◆ Exercise text
◆ ◆ ◆

Saudis resist ‘throwaway’ culture of food waste

The average Saudi wastes up to 250 kilograms of food annually, compared to a global average of 115 kilograms.

Sunday 12/01/2020
Saudi volunteers, with the Saudi Food Bank or Etaam, pack leftovers into boxes.   (AFP)
More than required. Saudi volunteers, with the Saudi Food Bank or Etaam, pack leftovers into boxes. (AFP)

RIYADH - The plate is designed to make a meal look bigger — a gastronomic illusion and an innovative way to tame Saudi Arabia’s pervasive throwaway culture, which results in colossal food waste.

Across much of the Gulf, lavish displays of food are considered a cultural totem of generosity and hospitality. Much, however, of it ends up in the trash.

Saudi households typically serve large oval-shaped platters piled high with rice, a daily staple, but a lot goes to waste as many nibble at the sides and rarely reach the middle.

Entrepreneur Mashal Alkharashi is fighting back with a rice plate that makes the portion of food appear bigger. With a mound in the centre, the plate minimises the middle area, prompting people to serve less and save more.

◆ ◆ ◆

[Stored records]
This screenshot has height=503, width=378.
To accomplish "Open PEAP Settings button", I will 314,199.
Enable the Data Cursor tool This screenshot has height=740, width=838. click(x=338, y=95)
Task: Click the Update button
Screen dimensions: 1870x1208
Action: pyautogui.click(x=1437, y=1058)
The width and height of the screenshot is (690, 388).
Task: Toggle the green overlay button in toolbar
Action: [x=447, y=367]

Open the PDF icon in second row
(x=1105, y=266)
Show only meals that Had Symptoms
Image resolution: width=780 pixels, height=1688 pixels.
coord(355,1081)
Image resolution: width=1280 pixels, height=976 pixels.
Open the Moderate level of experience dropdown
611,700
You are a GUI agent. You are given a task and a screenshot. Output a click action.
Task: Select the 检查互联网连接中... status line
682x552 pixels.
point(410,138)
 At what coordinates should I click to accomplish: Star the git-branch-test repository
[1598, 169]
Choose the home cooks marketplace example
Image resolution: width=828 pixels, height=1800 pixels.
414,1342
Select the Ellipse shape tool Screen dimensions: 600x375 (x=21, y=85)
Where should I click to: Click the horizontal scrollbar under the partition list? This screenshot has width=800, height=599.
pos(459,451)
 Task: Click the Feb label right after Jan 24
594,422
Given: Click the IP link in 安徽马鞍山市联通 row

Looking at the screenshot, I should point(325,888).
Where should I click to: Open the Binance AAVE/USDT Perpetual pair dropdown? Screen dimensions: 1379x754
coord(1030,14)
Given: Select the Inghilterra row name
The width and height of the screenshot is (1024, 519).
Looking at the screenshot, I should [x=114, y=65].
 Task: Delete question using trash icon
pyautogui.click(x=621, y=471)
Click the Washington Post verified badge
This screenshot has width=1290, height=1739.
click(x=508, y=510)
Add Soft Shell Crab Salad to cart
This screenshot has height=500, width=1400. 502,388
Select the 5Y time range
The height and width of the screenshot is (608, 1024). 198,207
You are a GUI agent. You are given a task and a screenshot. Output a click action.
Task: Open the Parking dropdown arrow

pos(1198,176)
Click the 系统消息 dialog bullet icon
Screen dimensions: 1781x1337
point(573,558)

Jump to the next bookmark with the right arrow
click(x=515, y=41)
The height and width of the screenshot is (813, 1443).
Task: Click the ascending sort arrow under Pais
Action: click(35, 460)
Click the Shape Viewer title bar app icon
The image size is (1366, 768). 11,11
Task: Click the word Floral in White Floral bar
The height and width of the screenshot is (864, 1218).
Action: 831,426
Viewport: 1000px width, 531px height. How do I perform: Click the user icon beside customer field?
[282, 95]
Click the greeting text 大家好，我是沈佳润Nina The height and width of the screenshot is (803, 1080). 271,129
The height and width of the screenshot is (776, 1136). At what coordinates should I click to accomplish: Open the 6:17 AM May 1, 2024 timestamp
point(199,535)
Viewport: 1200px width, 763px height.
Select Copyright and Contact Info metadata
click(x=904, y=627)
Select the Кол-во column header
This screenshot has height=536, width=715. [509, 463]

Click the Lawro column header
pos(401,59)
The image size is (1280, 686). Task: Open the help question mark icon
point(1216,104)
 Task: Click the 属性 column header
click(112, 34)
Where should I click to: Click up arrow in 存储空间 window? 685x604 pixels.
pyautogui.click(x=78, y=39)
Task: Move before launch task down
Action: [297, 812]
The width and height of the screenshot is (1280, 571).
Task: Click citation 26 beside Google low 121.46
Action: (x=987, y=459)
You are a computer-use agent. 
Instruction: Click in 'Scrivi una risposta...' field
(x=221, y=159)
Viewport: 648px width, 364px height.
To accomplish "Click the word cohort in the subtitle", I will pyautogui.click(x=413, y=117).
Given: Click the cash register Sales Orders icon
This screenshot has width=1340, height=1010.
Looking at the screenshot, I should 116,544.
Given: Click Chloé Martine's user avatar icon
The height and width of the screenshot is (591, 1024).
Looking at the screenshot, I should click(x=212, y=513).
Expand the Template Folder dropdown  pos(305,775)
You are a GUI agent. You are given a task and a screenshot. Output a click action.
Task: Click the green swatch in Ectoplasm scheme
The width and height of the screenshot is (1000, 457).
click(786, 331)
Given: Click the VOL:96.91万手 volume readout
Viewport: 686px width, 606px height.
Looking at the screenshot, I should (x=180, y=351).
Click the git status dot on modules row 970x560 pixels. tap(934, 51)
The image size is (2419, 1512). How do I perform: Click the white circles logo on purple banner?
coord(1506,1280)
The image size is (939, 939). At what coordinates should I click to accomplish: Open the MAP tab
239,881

◆ ◆ ◆

◆ What this task involves
Return the full article on Saudi food waste, word for word.

◆ Task output
Saudis resist ‘throwaway’ culture of food waste

The average Saudi wastes up to 250 kilograms of food annually, compared to a global average of 115 kilograms.

Sunday 12/01/2020
Saudi volunteers, with the Saudi Food Bank or Etaam, pack leftovers into boxes.   (AFP)
More than required. Saudi volunteers, with the Saudi Food Bank or Etaam, pack leftovers into boxes. (AFP)

RIYADH - The plate is designed to make a meal look bigger — a gastronomic illusion and an innovative way to tame Saudi Arabia’s pervasive throwaway culture, which results in colossal food waste.

Across much of the Gulf, lavish displays of food are considered a cultural totem of generosity and hospitality. Much, however, of it ends up in the trash.

Saudi households typically serve large oval-shaped platters piled high with rice, a daily staple, but a lot goes to waste as many nibble at the sides and rarely reach the middle.

Entrepreneur Mashal Alkharashi is fighting back with a rice plate that makes the portion of food appear bigger. With a mound in the centre, the plate minimises the middle area, prompting people to serve less and save more.